Il richiamo, il plagio, la riedizione, il ready made dell’iconografia di un’identità legata al passato, al presente e al contemporaneo sono messi costantemente in discussione in una ricerca affannosa di una nuova identificazione del sé, di un nuovo valore di rappresentazione. Qual è il tuo valore di rappresentazione oggi?
«Rimanere fermo nell’idea che ogni essere umano rappresenti un singolo tentativo. Uno sforzo di esistere oltre alla propria affermazione fisica».
ll nostro “agire” pubblico, anche con un’opera d’arte, travolge il nostro quotidiano, la nostra vita intima, i nostri sentimenti o, meglio, la riproduzione di tutto ciò che siamo e proviamo ad apparire nei confronti del mondo. Tu ti definisci un’artista agli occhi del mondo?
«Ogni qual volta si parla di etichette, decido di fermarmi per un momento a riflettere sulla mia attuale percezione di questa, o quella classificazione, che immagino serva a semplificare complessità altrimenti impossibili da sintetizzare in una formula piramidale. Vorrei, piuttosto, considerarmi un uomo in cammino che, attraverso un determinato linguaggio, cerca di dare forma alle proprie piccole scoperte».
Quale “identità culturale e pubblica” avresti voluto essere oltre a quella che ti appartiene?
«Mi regalo l’abbaglio di autogovernare i passi che scandiscono il mio viaggio, anche relativamente alla mia identità di “creativo”. In questa condizione di effimera libertà, mi manca il mordente per immaginarmi altrove».
Roger Weiss è un artista di origine svizzera, vive e lavora in Ticino. Si è diplomato, con lode, all’Accademia di Belle Arti di Brera, Milano, IT. Il punto focale del suo lavoro, nel suo personale approccio di decostruzione/ricostruzione fotografica, è osservare il corpo con tutti i suoi presunti difetti, volumi e fragilità, e riportarlo idealmente alla sua forma “archetipa”.

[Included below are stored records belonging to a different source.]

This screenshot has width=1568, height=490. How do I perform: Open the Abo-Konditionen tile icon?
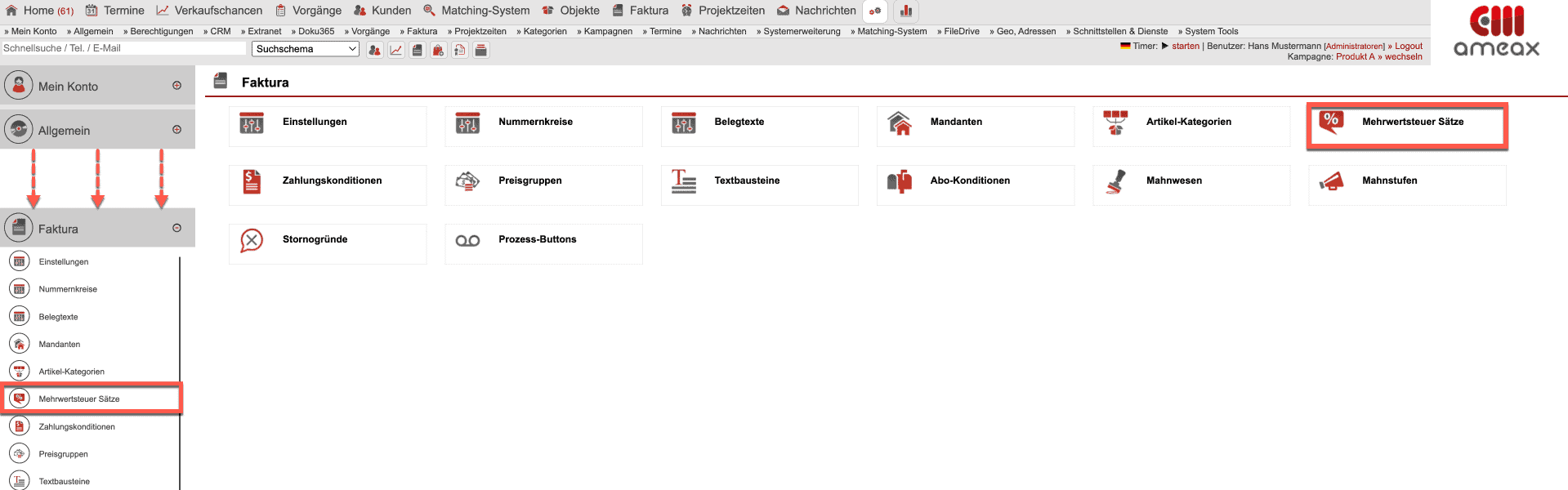click(899, 181)
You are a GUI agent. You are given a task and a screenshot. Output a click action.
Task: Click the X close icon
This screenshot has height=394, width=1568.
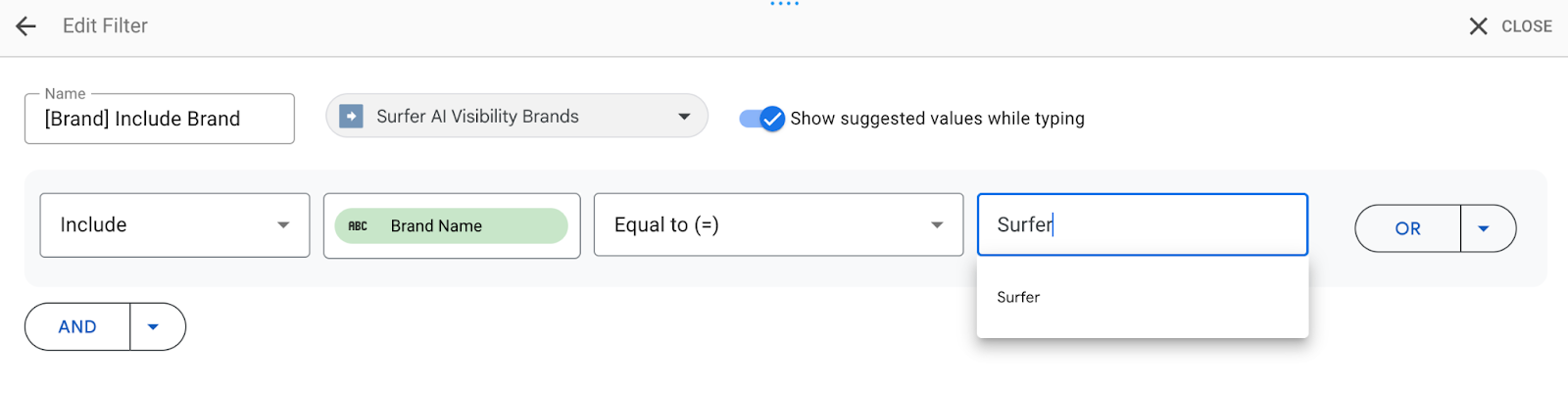(1478, 26)
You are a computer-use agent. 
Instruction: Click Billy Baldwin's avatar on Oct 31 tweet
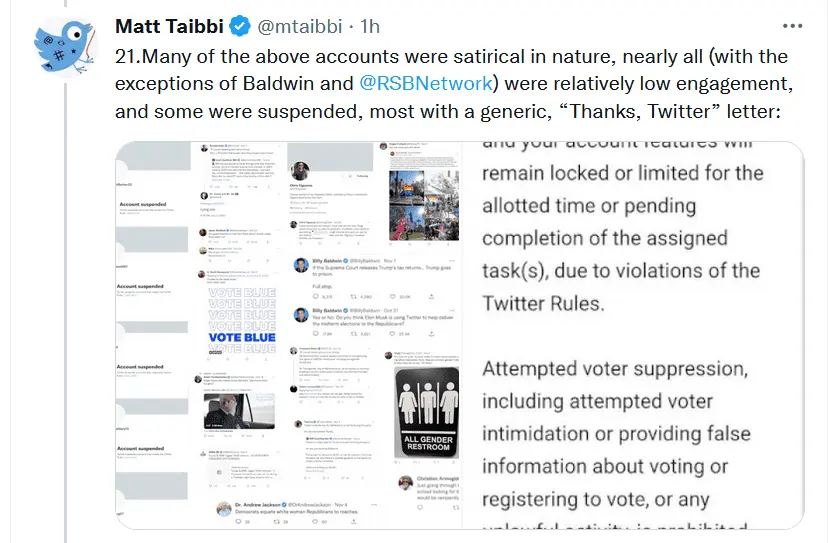[x=300, y=316]

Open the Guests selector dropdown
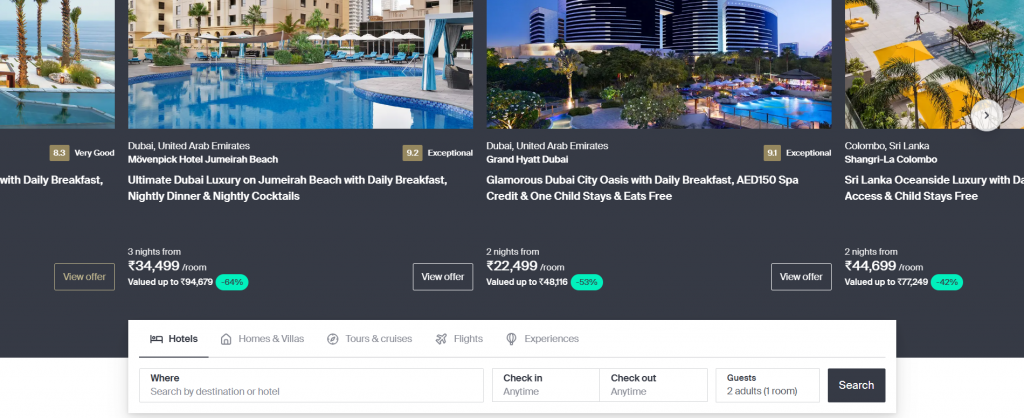[767, 385]
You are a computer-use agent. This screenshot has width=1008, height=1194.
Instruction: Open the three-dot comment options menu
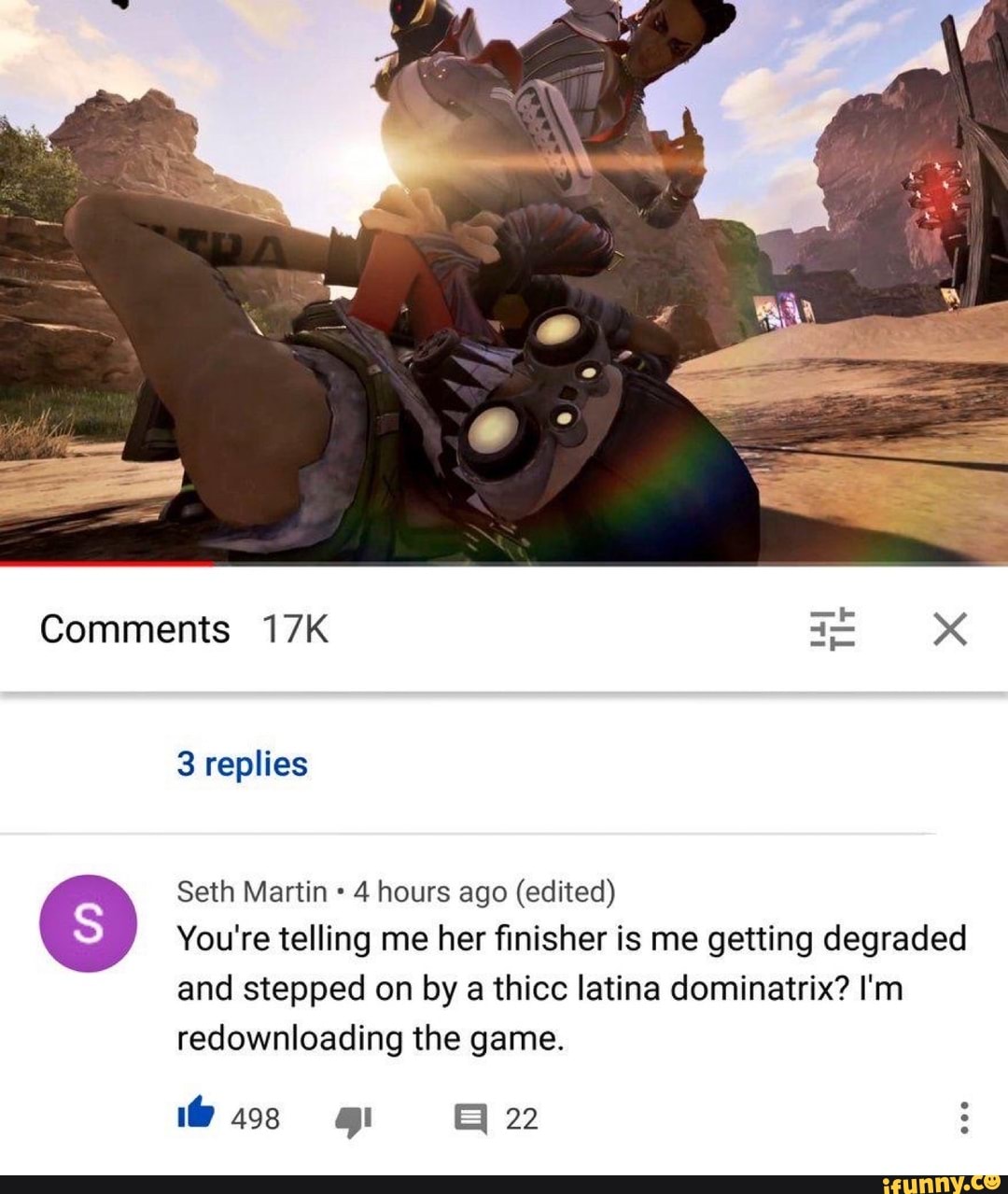pos(964,1117)
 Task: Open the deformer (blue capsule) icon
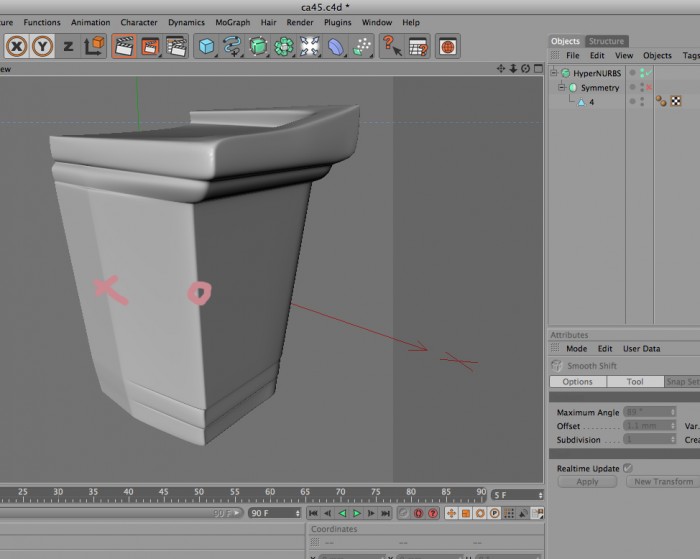coord(335,46)
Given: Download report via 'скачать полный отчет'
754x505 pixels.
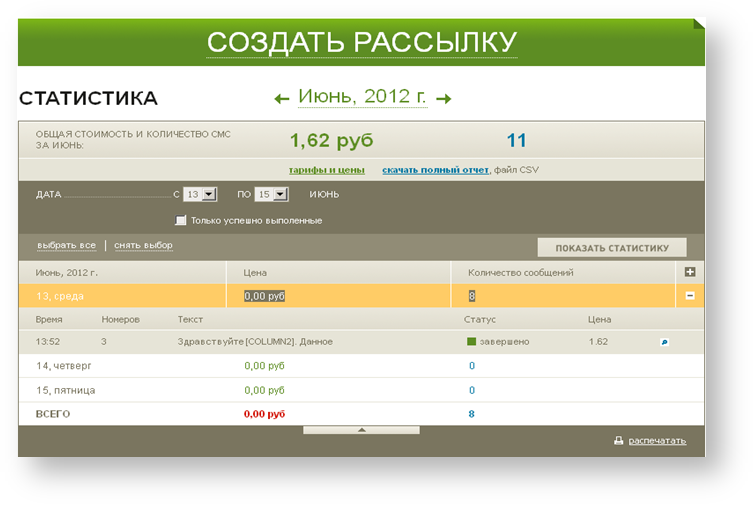Looking at the screenshot, I should point(435,170).
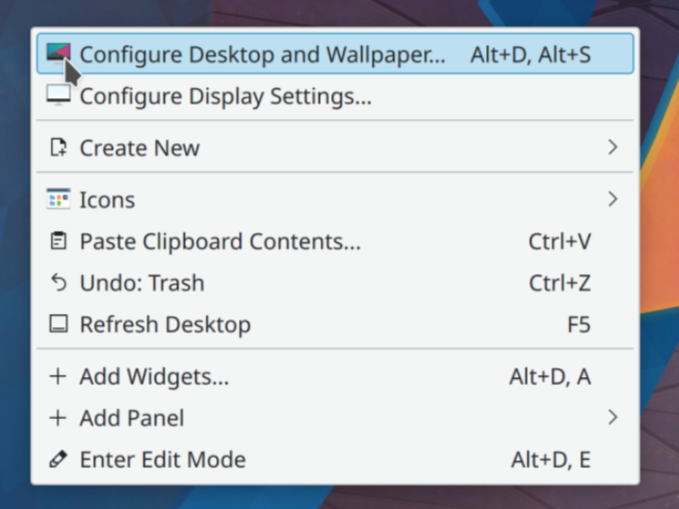Choose Enter Edit Mode

point(162,460)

La sua ricerca è contraddistinta da opere fotografiche iperdettagliate di grande formato, che nascono da centinaia di singoli scatti assemblati insieme. L’uso che fa del mezzo fotografico è quello di un “archivista” che raccoglie e cataloga dettagli ripetitivi, che poi riorganizza in modo da sfidare la nostra visione del corpo e della bellezza convenzionale.